> _Work required_: List each line of the data that holds the string "circle".
###
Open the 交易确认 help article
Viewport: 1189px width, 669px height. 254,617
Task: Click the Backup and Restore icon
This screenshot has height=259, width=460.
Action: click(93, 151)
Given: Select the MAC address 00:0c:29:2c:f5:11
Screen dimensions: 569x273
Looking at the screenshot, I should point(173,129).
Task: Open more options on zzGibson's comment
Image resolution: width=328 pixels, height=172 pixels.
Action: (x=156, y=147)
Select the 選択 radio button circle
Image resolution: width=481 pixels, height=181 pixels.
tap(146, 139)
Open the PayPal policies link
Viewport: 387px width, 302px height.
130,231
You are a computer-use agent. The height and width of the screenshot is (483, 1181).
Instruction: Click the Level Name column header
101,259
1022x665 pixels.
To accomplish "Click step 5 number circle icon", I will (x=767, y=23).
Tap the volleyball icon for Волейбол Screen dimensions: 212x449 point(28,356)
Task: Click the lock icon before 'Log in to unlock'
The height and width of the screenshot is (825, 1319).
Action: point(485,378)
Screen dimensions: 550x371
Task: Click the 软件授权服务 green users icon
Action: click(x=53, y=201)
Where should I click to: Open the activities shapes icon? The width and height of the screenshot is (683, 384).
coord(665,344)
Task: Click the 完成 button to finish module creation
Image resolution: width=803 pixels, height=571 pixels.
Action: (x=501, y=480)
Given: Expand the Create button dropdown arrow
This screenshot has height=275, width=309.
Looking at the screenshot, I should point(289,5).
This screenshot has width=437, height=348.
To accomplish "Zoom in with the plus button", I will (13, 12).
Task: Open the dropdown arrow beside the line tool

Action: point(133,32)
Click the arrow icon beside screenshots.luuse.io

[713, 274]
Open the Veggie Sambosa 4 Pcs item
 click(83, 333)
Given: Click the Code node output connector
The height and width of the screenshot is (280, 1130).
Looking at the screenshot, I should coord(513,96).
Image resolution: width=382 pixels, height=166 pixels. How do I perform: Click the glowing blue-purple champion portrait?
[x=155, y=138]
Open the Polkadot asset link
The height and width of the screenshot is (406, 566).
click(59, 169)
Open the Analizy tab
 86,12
###
> _Solution for this task_:
Select the 選択 radio button circle
To accomplish "Click step 5 number circle icon", I will (x=767, y=23).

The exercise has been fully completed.